[
  Added Peter

   Update: Laurent noticed that sysrq 'n' (nice-all-RT-tasks) calls
   __sched_setscheduler() form interrupt context. At the start of that
   function, there's a BUG_ON(in_interrupt()). The reason for that was
   due to the rt mutex pi code calling wait_lock. Which was not irq
   safe. Now it is, but that's not good enough.
]

On Wed, 8 Mar 2017 18:03:55 +0100
Laurent Dufour <lduf...@linux.vnet.ibm.com> wrote:

> On 08/03/2017 17:57, Steven Rostedt wrote:
> > On Wed, 8 Mar 2017 11:51:14 -0500
> > Steven Rostedt <rost...@goodmis.org> wrote:
> > 
> >   
> >> Hmm, that commit was added in 2.6.18, and you're right, a lot has
> >> changed since then. Have you tried removing it and running it under
> >> lockdep, and see if it triggers any warnings?  
> > 
> > I did a little digging, and it appears that its the rt mutex wait lock
> > that the comment was referring to. Today that spin lock is irq safe. I
> > believe its safe to remove the BUG_ON(). Want me to send a patch?  
> 
> Sure, go ahead ;)
>

Actually, it's still not safe :-/

I just noticed this in the call path:

        raw_spin_unlock_irq(&task->pi_lock);

As well as other raw_spin_unlock_irq()s.

Which would enable interrupts regardless of the previous state.

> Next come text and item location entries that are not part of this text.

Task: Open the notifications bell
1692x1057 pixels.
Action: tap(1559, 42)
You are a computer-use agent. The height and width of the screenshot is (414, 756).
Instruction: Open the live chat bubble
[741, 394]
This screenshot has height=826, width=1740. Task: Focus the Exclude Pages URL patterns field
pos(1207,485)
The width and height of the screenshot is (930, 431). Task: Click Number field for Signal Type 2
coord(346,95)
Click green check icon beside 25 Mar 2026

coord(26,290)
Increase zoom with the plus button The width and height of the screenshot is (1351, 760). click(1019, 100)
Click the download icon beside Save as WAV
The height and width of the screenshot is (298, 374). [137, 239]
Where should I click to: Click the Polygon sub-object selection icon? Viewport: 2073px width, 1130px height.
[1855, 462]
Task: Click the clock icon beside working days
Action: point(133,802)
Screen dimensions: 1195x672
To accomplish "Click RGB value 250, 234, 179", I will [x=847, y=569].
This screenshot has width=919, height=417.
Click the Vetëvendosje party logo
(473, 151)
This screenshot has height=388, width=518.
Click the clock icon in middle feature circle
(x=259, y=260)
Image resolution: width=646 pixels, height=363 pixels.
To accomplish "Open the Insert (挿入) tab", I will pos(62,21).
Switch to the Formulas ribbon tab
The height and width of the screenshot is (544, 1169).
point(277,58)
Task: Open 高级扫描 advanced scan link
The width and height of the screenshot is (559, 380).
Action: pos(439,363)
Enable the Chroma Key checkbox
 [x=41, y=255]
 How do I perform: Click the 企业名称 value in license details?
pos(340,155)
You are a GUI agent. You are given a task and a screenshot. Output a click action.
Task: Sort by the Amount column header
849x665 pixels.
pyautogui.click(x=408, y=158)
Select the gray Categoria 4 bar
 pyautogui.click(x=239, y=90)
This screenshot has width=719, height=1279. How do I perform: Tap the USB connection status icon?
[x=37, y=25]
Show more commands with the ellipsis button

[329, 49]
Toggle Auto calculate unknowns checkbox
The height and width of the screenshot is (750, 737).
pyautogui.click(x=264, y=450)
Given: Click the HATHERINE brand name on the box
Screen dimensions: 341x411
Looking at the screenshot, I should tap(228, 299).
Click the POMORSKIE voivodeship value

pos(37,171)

One solution is to change all those to irqsave() but that seems to be a
big step for something that is rarely done (how many years has it been
since 2.6.18?).

I wonder if we should just have a special flag sent by that sysrq
trigger. Since it is causing all tasks to go "nice" there's no need to
do the pi chain walk in __sched_setscheduler().